The January term, 1941, of Fulton superior court was necessarily adjourned before the beginning of the next term, which was the March term of that court and under the law convened on the first Monday in March (Ga. L. 1905, p. 89), the calendar date being March 3. The bill of exceptions, not having been tendered until April 3, was not presented within thirty days from the adjournment of the term at which the judgment complained of was rendered, as required by law. Code, § 6-902; Whiteman v.Federal Land Bank, 185 Ga. 26 (193 S.E. 881); BirminghamFinance Co. v. Chisholm, 162 Ga. 501 (134 S.E. 301), and cit. "The law embodied in the Civil Code, § 6152, does not in any case authorize delay in tendering to a trial judge a bill of exceptions alleging error *Page 178 
in a judgment rendered during a given term, for more than thirty days after the final adjournment of the court for that term."Birmingham Finance Co. v. Chisholm, supra.
While the bill of exceptions recites that it was tendered within the time provided by law, it also recites that it was tendered on April 3, 1941, and the notation of the judge is that it was tendered April 3, 1941. It therefore affirmatively appears that it was not tendered within the time provided by law, and the motion to dismiss can not be denied under Code § 6-1312. Wilson
v. Dobbs, 189 Ga. 29, 30 (5 S.E.2d 8), and cit.

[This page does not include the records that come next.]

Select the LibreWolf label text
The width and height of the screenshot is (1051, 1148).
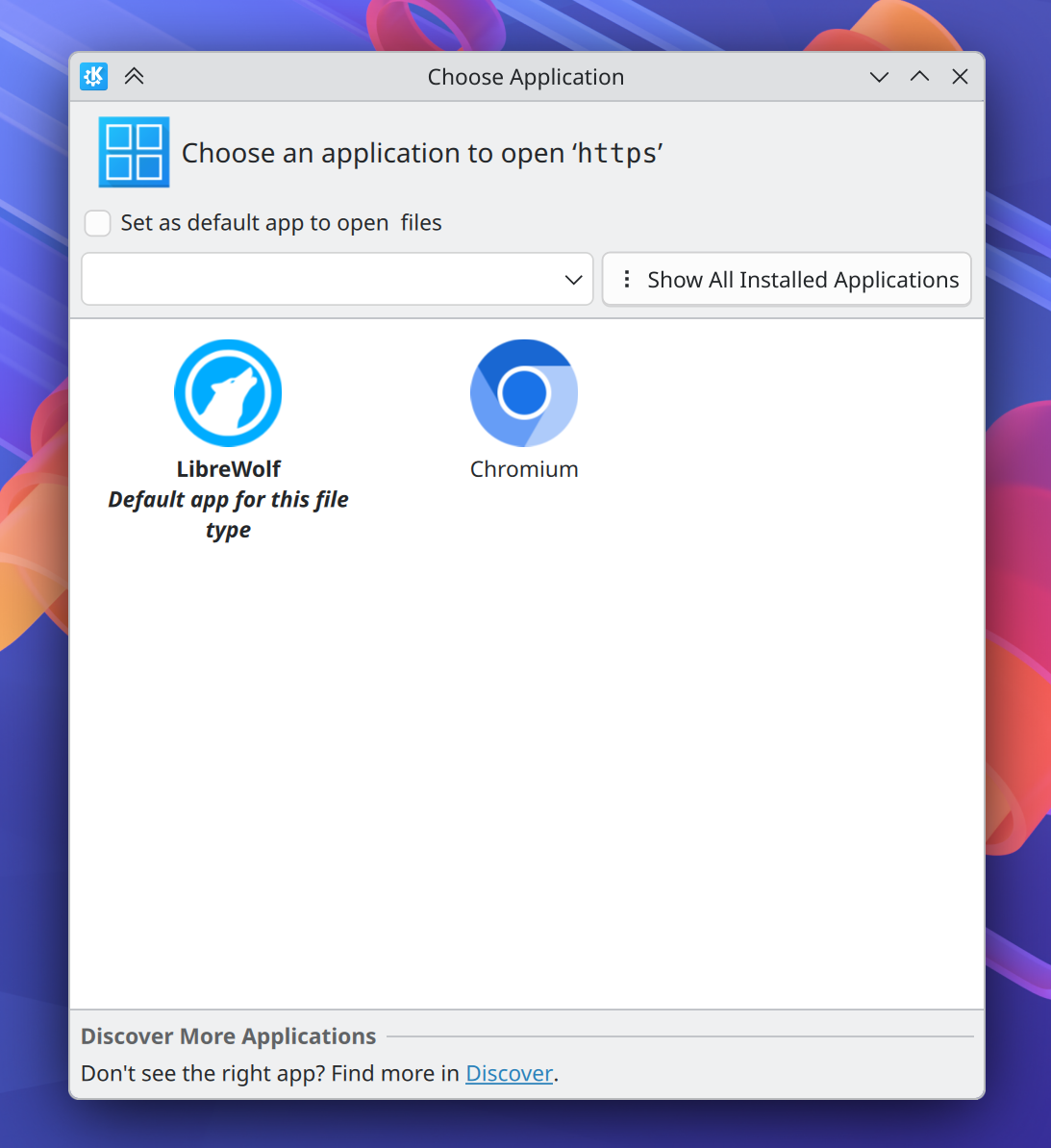(x=228, y=468)
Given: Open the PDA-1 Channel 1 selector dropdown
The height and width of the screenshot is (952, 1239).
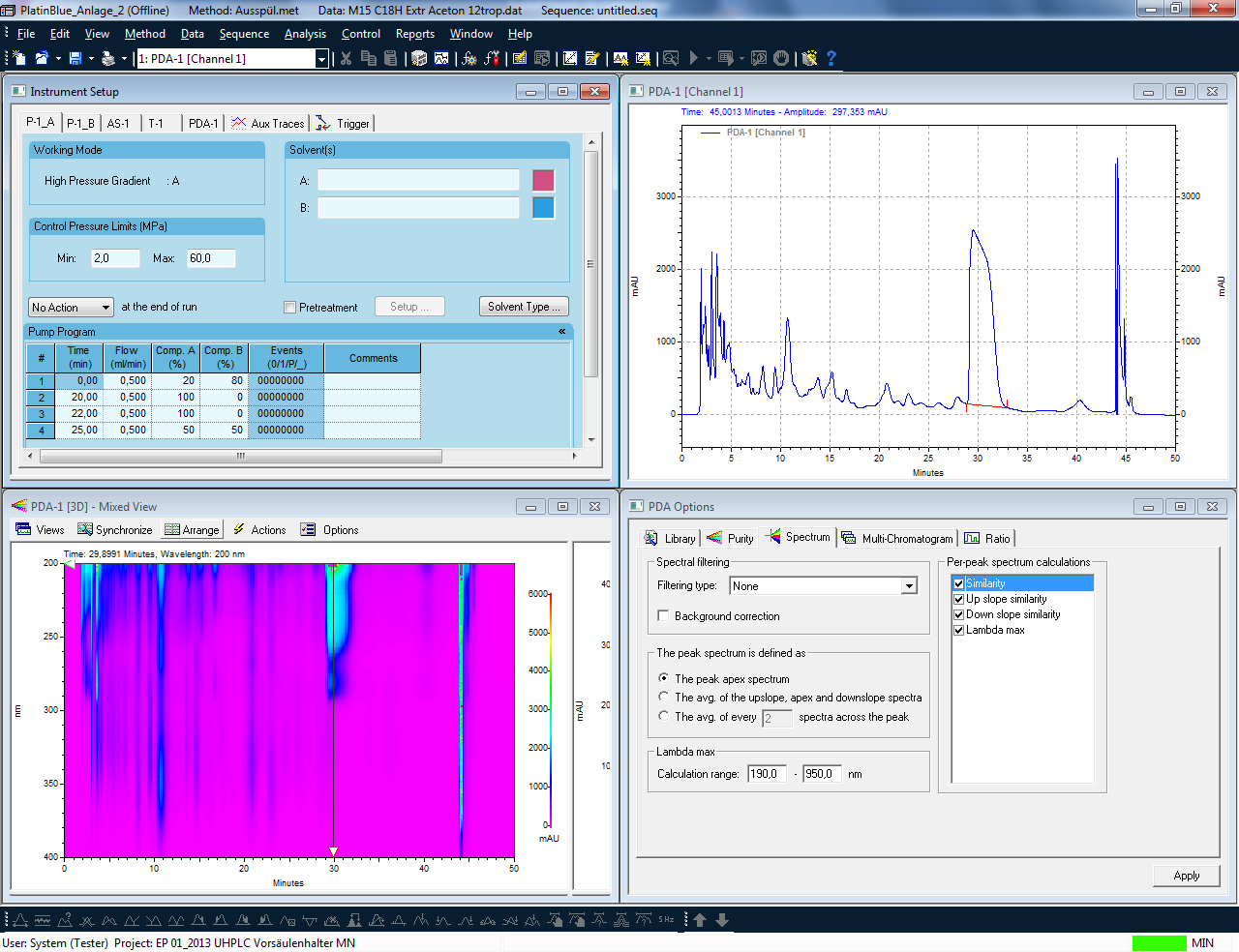Looking at the screenshot, I should coord(321,59).
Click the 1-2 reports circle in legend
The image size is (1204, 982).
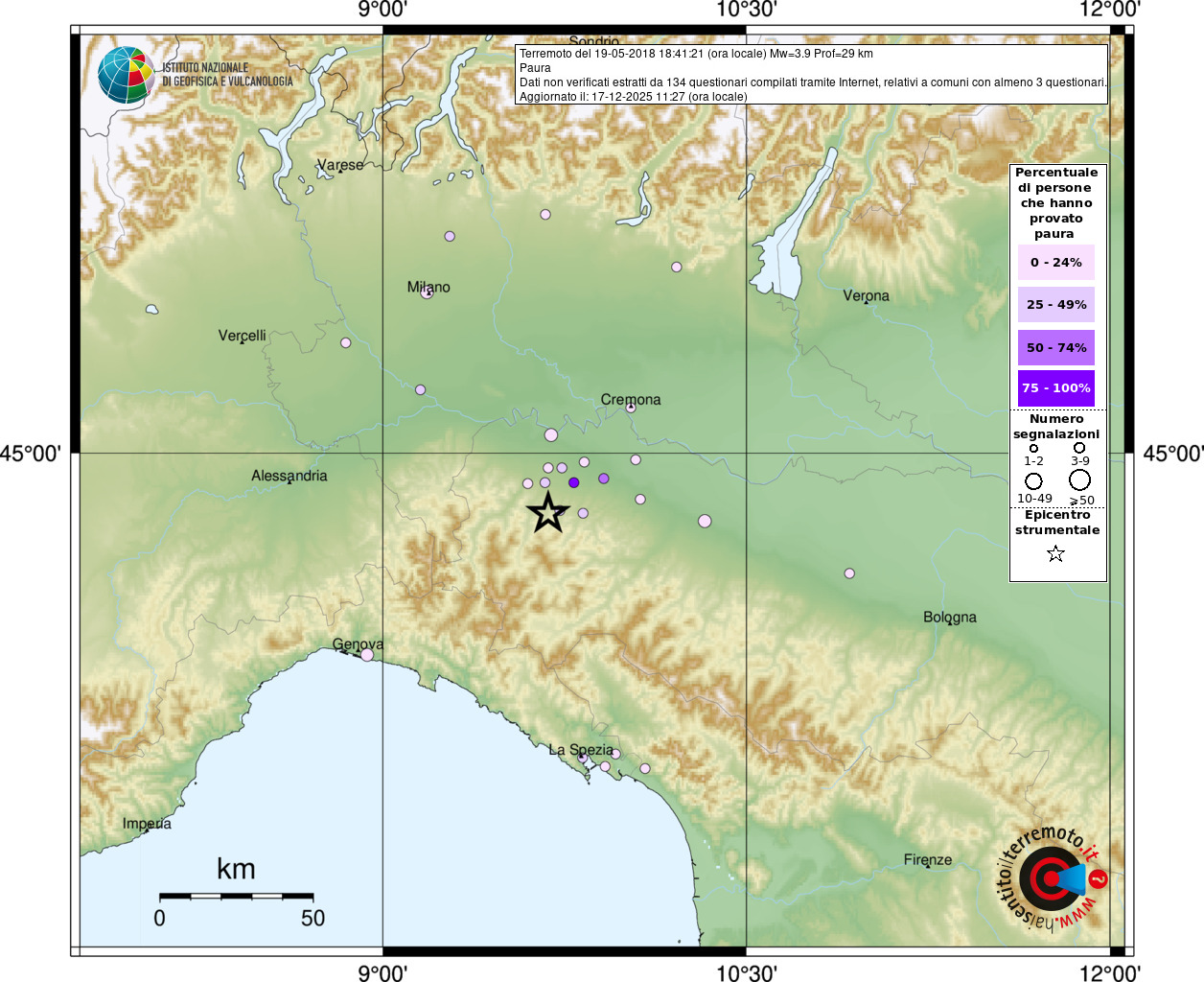[x=1033, y=448]
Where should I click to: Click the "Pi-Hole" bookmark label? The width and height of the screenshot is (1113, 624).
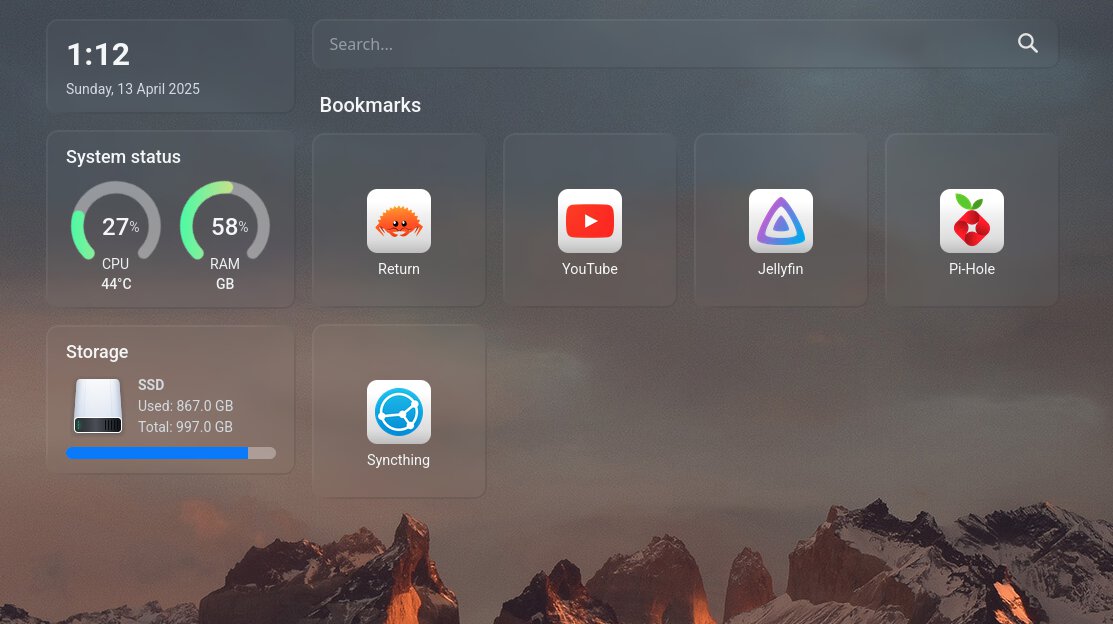coord(971,269)
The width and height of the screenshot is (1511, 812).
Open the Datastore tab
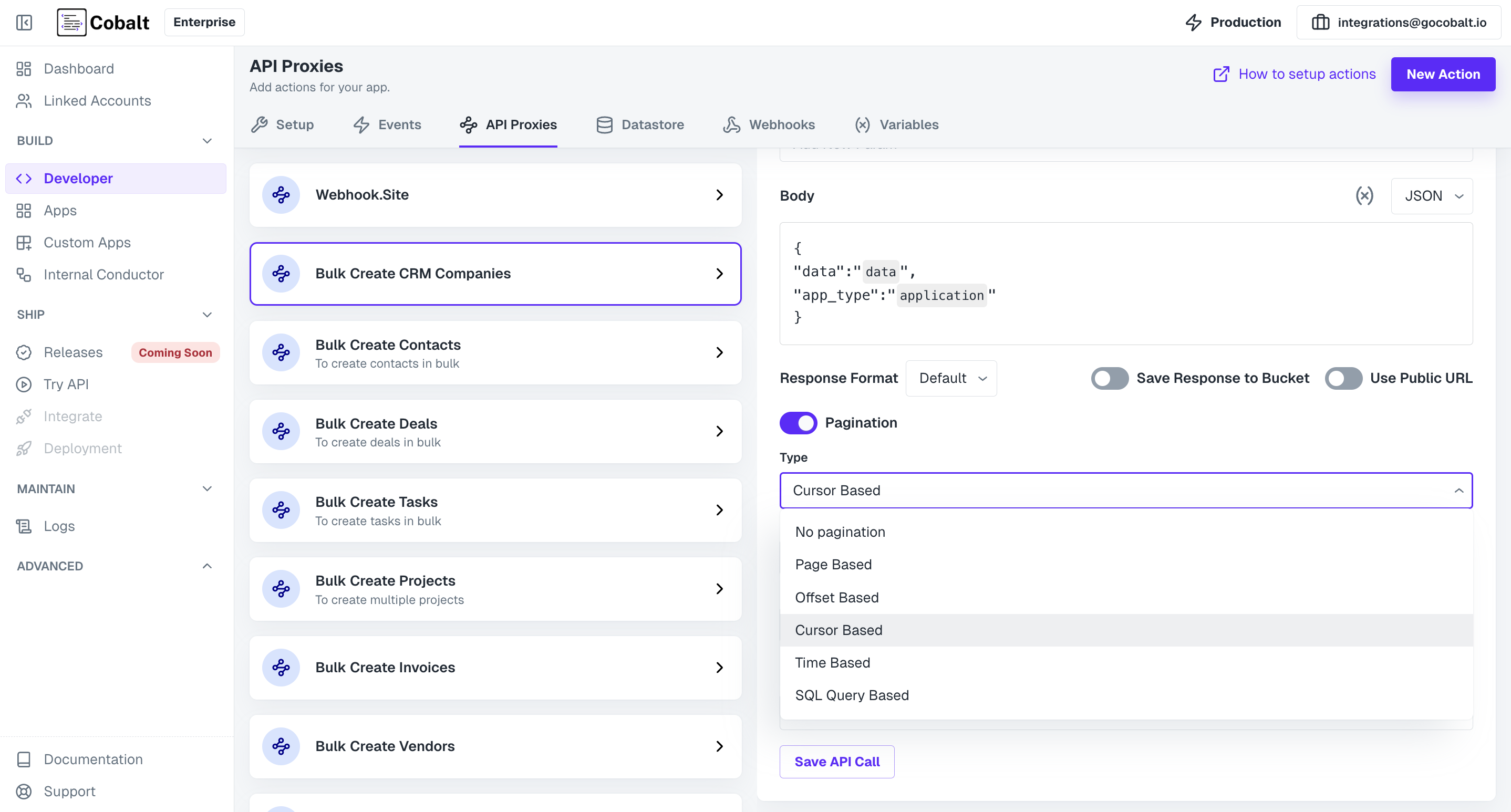pyautogui.click(x=640, y=124)
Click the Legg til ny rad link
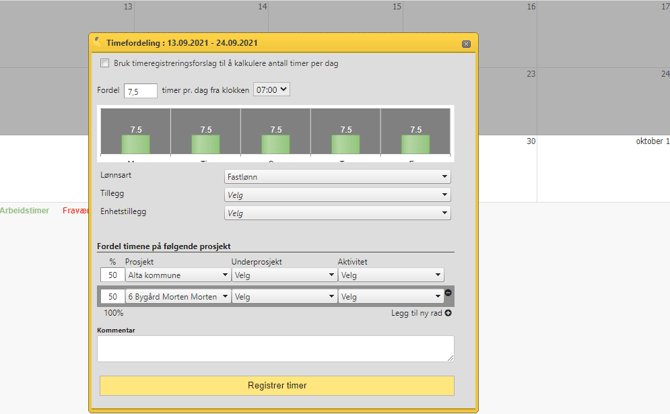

It is not a compliance with Code § 6-902 that the bill of exceptions was tendered within sixty days from the judgment complained of, where the court had been adjourned more than thirty days at the time the bill of exceptions was tendered. The recital in the certificate that the plaintiff in error has not been guilty of delay or lack of diligence in having the bill of exceptions certified is contradicted by the fact that it affirmatively appears that the bill of exceptions was not tendered until April 3, 1941.
The motion to dismiss the writ of error is sustained.
Writ of error dismissed. Sutton and Felton, JJ., concur.